* Exercise description
Copy the listing below line for line, starting at its first line and ending with the line that has "Click the Statements" in it. Add nothing.

━━━━━ Given entries ━━━━━

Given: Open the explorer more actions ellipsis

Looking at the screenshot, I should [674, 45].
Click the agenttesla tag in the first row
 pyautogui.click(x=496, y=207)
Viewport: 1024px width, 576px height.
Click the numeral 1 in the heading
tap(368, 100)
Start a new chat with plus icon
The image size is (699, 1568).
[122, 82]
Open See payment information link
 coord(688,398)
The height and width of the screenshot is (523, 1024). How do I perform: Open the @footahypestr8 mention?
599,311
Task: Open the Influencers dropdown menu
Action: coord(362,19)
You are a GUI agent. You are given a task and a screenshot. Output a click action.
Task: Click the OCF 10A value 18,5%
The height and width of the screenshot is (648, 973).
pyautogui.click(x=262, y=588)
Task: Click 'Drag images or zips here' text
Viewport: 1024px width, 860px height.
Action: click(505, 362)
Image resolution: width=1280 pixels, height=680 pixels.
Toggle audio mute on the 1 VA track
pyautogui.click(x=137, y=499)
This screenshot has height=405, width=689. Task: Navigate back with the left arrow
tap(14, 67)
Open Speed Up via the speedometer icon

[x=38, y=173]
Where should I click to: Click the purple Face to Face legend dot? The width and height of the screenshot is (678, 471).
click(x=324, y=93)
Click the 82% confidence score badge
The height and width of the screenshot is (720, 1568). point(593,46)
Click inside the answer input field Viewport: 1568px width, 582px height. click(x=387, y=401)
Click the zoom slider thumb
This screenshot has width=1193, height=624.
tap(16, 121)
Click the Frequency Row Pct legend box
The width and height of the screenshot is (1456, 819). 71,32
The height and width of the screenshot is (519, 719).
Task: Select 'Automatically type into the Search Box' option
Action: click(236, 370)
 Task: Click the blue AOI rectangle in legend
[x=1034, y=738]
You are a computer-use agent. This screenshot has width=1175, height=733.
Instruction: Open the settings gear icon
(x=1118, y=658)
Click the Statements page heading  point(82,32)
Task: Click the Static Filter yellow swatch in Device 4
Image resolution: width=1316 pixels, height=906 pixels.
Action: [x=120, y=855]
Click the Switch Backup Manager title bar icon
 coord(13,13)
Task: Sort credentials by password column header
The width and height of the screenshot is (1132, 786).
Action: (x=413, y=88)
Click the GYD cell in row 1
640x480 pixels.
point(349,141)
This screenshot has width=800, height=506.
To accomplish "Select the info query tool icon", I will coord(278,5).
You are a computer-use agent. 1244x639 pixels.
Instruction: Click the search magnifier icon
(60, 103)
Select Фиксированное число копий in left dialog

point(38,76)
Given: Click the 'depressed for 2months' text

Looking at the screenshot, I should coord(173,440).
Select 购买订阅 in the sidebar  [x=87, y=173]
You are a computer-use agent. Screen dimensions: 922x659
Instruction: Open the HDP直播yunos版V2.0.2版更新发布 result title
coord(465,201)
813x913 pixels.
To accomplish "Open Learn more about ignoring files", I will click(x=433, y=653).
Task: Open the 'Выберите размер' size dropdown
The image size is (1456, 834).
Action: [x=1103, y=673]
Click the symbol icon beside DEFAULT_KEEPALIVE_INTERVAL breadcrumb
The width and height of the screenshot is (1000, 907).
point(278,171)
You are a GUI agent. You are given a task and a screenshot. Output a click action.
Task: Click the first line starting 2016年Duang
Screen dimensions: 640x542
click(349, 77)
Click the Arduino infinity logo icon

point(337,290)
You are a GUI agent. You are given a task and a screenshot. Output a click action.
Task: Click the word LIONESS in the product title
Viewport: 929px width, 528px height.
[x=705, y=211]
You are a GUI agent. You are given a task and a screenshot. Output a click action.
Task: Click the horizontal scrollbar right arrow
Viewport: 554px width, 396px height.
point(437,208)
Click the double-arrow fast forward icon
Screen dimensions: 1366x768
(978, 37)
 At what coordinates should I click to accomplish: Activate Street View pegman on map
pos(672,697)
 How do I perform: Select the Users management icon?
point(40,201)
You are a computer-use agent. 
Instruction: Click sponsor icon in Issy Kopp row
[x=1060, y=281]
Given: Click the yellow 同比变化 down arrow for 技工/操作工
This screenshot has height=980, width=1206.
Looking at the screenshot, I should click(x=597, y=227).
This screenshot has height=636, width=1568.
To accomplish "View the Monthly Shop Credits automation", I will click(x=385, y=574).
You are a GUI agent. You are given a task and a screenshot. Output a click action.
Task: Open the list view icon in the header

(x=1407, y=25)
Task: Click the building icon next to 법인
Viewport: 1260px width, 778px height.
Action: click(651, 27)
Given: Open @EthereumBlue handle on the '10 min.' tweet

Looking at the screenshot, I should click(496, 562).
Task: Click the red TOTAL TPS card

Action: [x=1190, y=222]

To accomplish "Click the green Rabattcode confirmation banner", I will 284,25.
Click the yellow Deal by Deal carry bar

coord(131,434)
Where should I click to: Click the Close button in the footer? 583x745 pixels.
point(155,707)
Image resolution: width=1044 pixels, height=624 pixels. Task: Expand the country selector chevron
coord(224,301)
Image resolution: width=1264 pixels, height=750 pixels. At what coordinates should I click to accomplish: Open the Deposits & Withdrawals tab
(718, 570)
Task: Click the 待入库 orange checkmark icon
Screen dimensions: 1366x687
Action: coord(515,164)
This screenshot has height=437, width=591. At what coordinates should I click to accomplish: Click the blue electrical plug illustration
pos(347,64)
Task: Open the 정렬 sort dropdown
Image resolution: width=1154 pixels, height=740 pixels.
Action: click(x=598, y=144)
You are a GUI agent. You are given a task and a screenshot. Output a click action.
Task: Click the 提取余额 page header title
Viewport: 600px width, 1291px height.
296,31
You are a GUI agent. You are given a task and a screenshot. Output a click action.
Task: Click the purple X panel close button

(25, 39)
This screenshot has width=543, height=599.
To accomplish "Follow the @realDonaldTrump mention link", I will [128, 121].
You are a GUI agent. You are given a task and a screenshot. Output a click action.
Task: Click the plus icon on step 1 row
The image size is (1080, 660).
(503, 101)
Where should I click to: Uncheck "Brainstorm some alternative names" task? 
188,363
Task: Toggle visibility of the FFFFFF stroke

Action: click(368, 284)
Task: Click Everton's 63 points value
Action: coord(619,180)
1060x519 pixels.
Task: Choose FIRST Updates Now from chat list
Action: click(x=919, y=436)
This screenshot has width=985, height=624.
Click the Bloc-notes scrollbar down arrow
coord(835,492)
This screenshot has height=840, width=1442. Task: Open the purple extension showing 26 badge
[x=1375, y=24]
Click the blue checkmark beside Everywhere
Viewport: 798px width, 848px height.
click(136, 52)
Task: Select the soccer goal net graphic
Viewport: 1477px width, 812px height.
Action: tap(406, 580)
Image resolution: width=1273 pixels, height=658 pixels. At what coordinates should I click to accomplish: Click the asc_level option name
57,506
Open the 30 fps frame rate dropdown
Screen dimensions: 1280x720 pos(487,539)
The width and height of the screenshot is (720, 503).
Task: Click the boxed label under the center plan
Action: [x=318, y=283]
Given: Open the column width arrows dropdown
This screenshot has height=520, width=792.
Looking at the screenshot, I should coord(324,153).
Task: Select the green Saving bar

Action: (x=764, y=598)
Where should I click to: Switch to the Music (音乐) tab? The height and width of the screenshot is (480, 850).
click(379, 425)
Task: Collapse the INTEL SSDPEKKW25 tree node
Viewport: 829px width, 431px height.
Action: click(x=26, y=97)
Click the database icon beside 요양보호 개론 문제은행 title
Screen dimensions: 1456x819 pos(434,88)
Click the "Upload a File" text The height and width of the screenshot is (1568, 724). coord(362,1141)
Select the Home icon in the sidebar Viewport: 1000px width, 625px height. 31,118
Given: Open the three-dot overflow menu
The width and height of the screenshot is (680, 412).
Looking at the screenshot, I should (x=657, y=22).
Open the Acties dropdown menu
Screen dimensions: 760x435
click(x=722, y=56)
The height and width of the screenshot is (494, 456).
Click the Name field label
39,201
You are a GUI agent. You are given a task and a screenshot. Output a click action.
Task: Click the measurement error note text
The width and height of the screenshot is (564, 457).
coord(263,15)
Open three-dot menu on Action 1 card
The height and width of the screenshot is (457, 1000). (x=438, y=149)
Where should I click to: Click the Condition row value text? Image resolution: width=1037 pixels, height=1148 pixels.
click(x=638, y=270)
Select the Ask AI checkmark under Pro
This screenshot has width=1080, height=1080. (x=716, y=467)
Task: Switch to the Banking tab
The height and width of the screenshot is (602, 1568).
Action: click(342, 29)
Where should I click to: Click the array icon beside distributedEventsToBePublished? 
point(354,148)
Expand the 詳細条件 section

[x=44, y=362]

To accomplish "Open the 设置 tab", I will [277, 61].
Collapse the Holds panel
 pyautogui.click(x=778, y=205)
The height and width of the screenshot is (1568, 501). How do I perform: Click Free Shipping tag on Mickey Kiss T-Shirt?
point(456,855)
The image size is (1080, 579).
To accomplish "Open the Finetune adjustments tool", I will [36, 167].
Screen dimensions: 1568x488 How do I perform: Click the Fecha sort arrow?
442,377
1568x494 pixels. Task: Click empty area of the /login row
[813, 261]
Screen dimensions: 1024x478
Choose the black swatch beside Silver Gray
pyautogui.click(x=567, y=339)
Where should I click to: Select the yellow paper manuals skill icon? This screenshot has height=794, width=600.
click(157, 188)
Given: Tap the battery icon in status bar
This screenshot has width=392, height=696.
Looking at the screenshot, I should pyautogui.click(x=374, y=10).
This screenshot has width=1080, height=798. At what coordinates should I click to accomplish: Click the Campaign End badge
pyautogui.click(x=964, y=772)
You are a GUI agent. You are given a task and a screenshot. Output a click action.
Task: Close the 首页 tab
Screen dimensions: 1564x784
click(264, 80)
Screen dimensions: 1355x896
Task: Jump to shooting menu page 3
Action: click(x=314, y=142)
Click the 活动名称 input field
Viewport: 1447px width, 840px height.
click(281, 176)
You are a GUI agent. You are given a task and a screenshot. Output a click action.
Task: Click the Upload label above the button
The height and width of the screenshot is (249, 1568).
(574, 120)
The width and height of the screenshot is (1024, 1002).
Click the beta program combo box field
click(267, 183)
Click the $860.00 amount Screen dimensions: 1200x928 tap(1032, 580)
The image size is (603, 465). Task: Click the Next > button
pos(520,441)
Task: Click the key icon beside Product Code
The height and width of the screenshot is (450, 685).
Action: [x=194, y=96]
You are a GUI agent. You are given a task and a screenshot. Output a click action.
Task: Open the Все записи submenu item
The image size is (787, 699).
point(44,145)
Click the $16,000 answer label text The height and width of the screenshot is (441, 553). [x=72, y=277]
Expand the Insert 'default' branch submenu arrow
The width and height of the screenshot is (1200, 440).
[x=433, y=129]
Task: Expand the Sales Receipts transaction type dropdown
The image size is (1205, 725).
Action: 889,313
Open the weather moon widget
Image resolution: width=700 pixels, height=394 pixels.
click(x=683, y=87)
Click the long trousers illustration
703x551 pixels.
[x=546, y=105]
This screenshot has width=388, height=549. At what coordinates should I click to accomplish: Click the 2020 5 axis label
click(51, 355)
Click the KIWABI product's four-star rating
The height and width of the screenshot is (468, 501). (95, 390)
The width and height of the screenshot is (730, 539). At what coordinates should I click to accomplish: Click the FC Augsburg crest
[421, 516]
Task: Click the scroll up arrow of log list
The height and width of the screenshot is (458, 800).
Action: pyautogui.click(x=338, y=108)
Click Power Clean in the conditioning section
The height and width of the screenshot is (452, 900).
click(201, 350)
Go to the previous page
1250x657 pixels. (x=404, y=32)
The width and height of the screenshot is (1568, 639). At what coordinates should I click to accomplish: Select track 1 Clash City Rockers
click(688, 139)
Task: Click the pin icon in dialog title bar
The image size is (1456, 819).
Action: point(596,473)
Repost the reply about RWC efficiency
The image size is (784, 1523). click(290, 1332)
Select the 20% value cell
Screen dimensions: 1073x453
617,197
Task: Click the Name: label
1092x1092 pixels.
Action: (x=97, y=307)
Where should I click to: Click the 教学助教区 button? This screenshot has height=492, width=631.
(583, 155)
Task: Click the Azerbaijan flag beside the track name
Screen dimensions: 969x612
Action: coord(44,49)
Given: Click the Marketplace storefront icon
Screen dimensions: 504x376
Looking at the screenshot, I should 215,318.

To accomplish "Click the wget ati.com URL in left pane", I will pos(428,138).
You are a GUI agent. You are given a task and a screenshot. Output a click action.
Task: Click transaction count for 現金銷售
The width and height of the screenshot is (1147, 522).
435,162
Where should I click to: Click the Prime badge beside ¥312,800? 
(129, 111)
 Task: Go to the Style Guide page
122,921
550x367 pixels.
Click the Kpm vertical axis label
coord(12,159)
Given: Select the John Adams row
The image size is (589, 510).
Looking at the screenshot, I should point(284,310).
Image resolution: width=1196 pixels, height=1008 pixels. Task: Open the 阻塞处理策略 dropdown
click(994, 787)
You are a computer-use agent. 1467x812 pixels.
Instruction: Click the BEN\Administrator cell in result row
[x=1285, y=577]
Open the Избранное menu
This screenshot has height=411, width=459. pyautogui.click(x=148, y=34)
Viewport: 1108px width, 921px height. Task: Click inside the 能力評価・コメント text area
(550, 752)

━━━━━

* Reply to the exercise
Given: Open the explorer more actions ellipsis

Looking at the screenshot, I should [674, 45].
Click the agenttesla tag in the first row
 pyautogui.click(x=496, y=207)
Viewport: 1024px width, 576px height.
Click the numeral 1 in the heading
tap(368, 100)
Start a new chat with plus icon
The image size is (699, 1568).
[122, 82]
Open See payment information link
 coord(688,398)
The height and width of the screenshot is (523, 1024). How do I perform: Open the @footahypestr8 mention?
599,311
Task: Open the Influencers dropdown menu
Action: coord(362,19)
You are a GUI agent. You are given a task and a screenshot. Output a click action.
Task: Click the OCF 10A value 18,5%
The height and width of the screenshot is (648, 973).
pyautogui.click(x=262, y=588)
Task: Click 'Drag images or zips here' text
Viewport: 1024px width, 860px height.
Action: click(505, 362)
Image resolution: width=1280 pixels, height=680 pixels.
Toggle audio mute on the 1 VA track
pyautogui.click(x=137, y=499)
This screenshot has height=405, width=689. Task: Navigate back with the left arrow
tap(14, 67)
Open Speed Up via the speedometer icon

[x=38, y=173]
Where should I click to: Click the purple Face to Face legend dot? The width and height of the screenshot is (678, 471).
click(x=324, y=93)
Click the 82% confidence score badge
The height and width of the screenshot is (720, 1568). point(593,46)
Click inside the answer input field Viewport: 1568px width, 582px height. click(x=387, y=401)
Click the zoom slider thumb
This screenshot has width=1193, height=624.
tap(16, 121)
Click the Frequency Row Pct legend box
The width and height of the screenshot is (1456, 819). 71,32
The height and width of the screenshot is (519, 719).
Task: Select 'Automatically type into the Search Box' option
Action: click(236, 370)
 Task: Click the blue AOI rectangle in legend
[x=1034, y=738]
You are a computer-use agent. This screenshot has width=1175, height=733.
Instruction: Open the settings gear icon
(x=1118, y=658)
Click the Statements page heading  point(82,32)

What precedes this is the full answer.